The internet is full of helpful advice that doesn’t work, and studies that blame your wakefulness on your staple after dawn activities (screen time, alcohol). Every insomniac, on their part, has a favourite sleep app and a pet trick. Mine is to relax the muscles of my face, one at a time; and to read the longest stories on The New York Times’ domestic news section.
For many, disturbed sleep is aggravated when they’re alone. “The scene from the Reincarnation of Emily Rose immediately flashes in front of my eyes,” one person told me. “Is that a shadow in the corner? What’s that noise? Sometimes our dog wakes up from deep sleep at around 3 a.m. to suddenly stare in one place and bark. And this usually happens when the husband is not in town.”
Our brains love to conjure up puzzles to interpret at 3 a.m. “I remember this dream where we go into a house for a wedding after taking off chappals, each room has something celebratory going on, so one has to make the right gestures and pass on to the next, and one emerges from the house but there's no way to retrieve the footwear,” a friend said.
When I asked you what keeps you up, many of you told me you worry about important issues such as the attacks on Gaza, climate change, the purpose of life, how life would be if women ruled the world and how to live in unjust times and navigate survivors’ guilt.
Sometimes, the big questions can be too close for comfort. “I worry that my husband is getting arrested and I don’t know what I should do,” a friend said.
Most of us though, let the tiniest things invade our 3 a.m. thoughts. Below are some I crowdsourced and compiled.
What job interviews do I have lined up this week? Did I miss an emergency call or message? What I will present in the annual plan due for submission next week. Did I buy vegetables?
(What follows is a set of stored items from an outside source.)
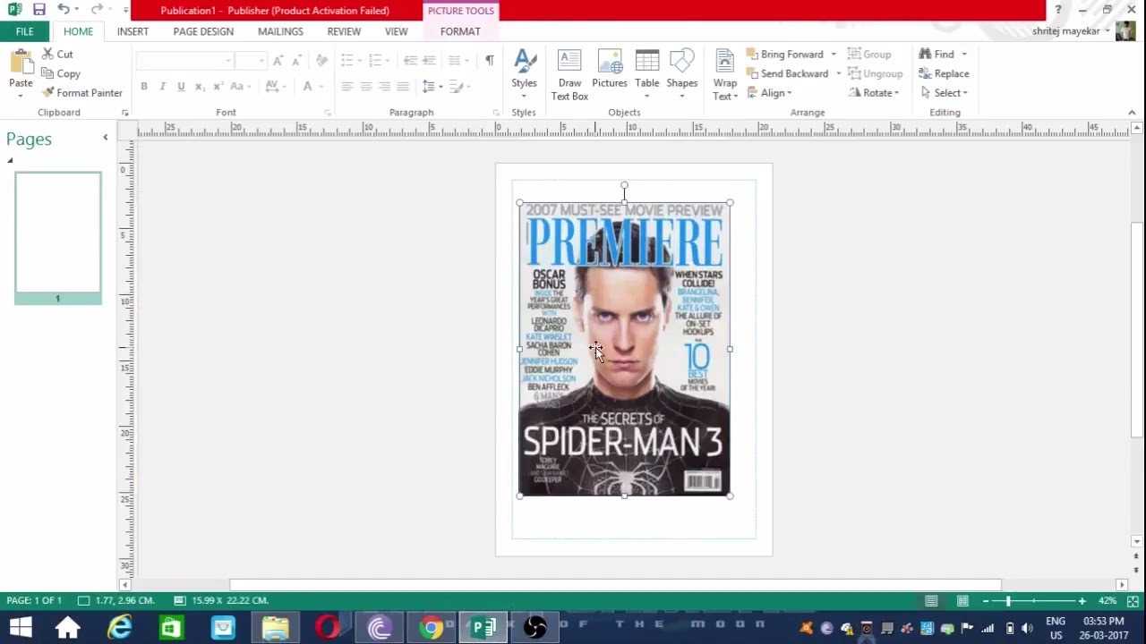Click the Send Backward button
This screenshot has height=644, width=1146.
(792, 73)
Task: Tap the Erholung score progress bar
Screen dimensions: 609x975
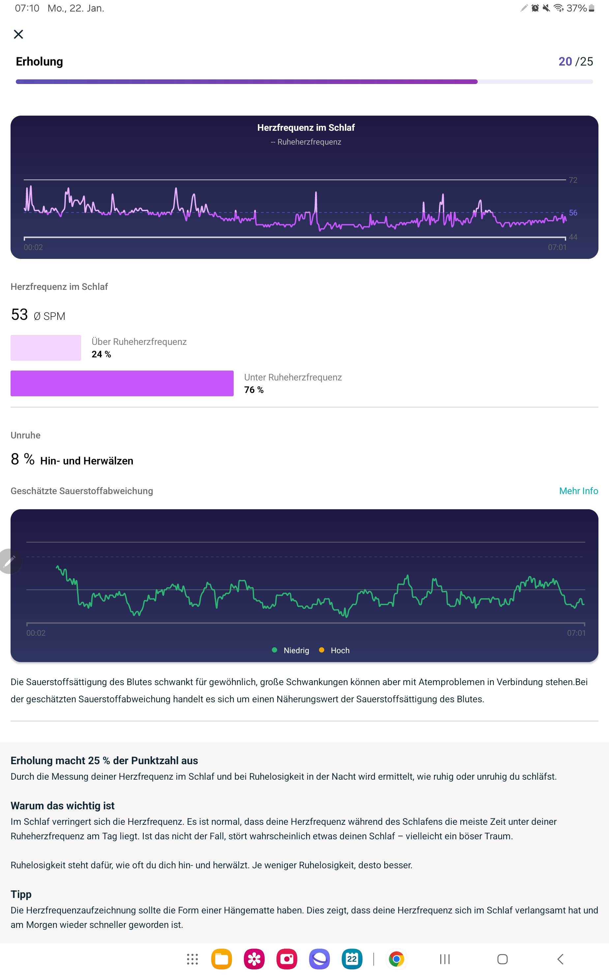Action: 304,82
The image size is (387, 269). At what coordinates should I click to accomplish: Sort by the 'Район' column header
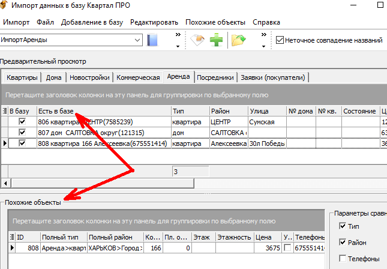227,111
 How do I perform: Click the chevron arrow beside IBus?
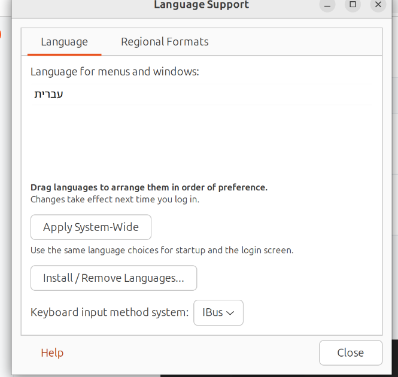(230, 313)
Is the stock market going to crash? I will exercise tomorrow but where are my shoes? Did I reply to that email?
Deadlines. Weight loss. The future and safety of our children. The death of parents. What lack of deep sleep is going to do to long term health. Shah Rukh Khan. Birthdays. How film and restaurant critics are overrated. Whether to get out of bed and consolidate long pending accounts. Or to force self to go back to sleep so you can be alert at your morning meeting.
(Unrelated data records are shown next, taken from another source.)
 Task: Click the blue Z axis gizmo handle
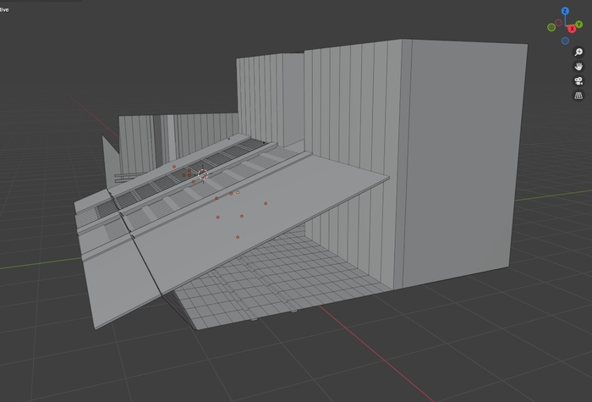tap(567, 13)
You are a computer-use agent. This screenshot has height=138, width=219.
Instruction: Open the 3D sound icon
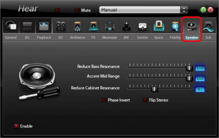click(60, 27)
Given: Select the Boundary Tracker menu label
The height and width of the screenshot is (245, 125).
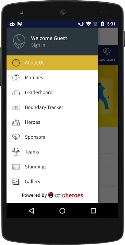Looking at the screenshot, I should pyautogui.click(x=44, y=107).
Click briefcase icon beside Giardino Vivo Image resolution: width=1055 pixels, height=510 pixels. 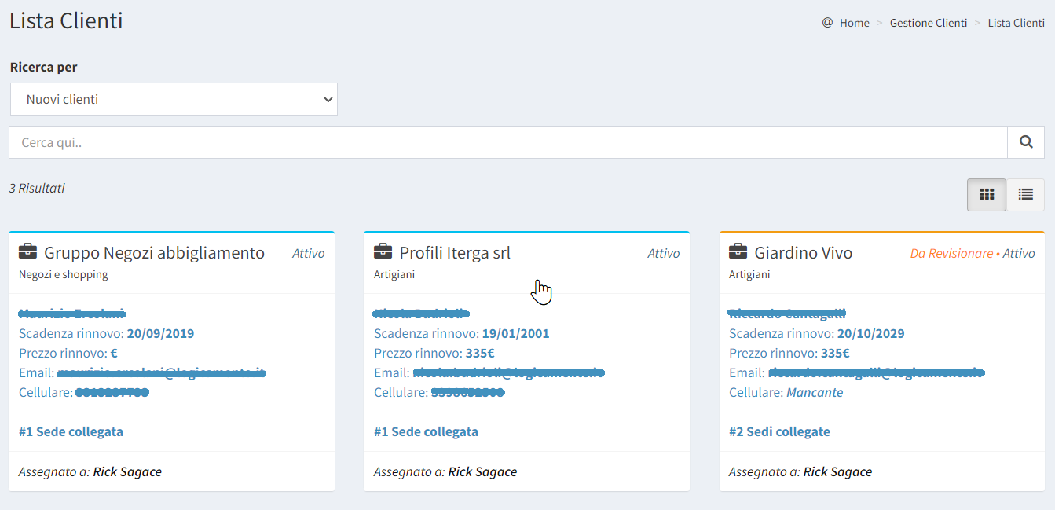[738, 252]
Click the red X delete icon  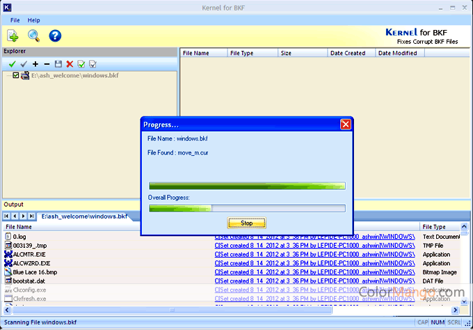click(70, 64)
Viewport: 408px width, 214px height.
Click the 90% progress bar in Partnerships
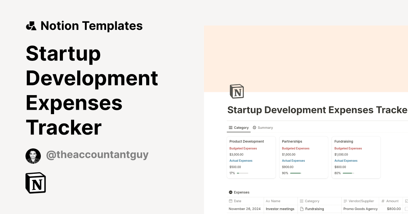[295, 173]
What am I going to do when my dog dies? Whether to buy that dress I like. The direction life could have taken. All the people who crossed my life and influenced my decisions. Lost love. The comfort of someone sleeping alongside. How that person would react if they found you dead the next day.
Many to-do lists are made at 3 a.m. “Need to iron daughter’s uniform, repair my bike which I haven't looked at in two years, do my blood work, need to plan a vacation soon. What is my daughter's exam portion? Did I overshare at work?”
And here’s a great example of how you can hop from thought to thought: “Does my first call/meeting start at 9 a.m. or 9:30 a.m.? I should check. Oh yes it’s 9:30. Damn I’m getting old. It’s my attention span. Damn social media. Did I see KJo at Jamnagar? I don’t think so. Wonder why. Need to check once I wake up. I hope Kate is okay. She’s such a nice person. I feel. Wonder if she’s just playing the role really well or that’s who she is. Anyway if they bumped her off I will personally be devastated. Need to buy onions and bananas.”
And the most fervent thought we all think of at 3 a.m.: How to fall back to sleep?
Priya Ramani is a Bengaluru-based journalist and is on the editorial board of Article-14.com.
The views expressed here are those of the author and do not necessarily represent the views of NDTV Profit or its editorial team.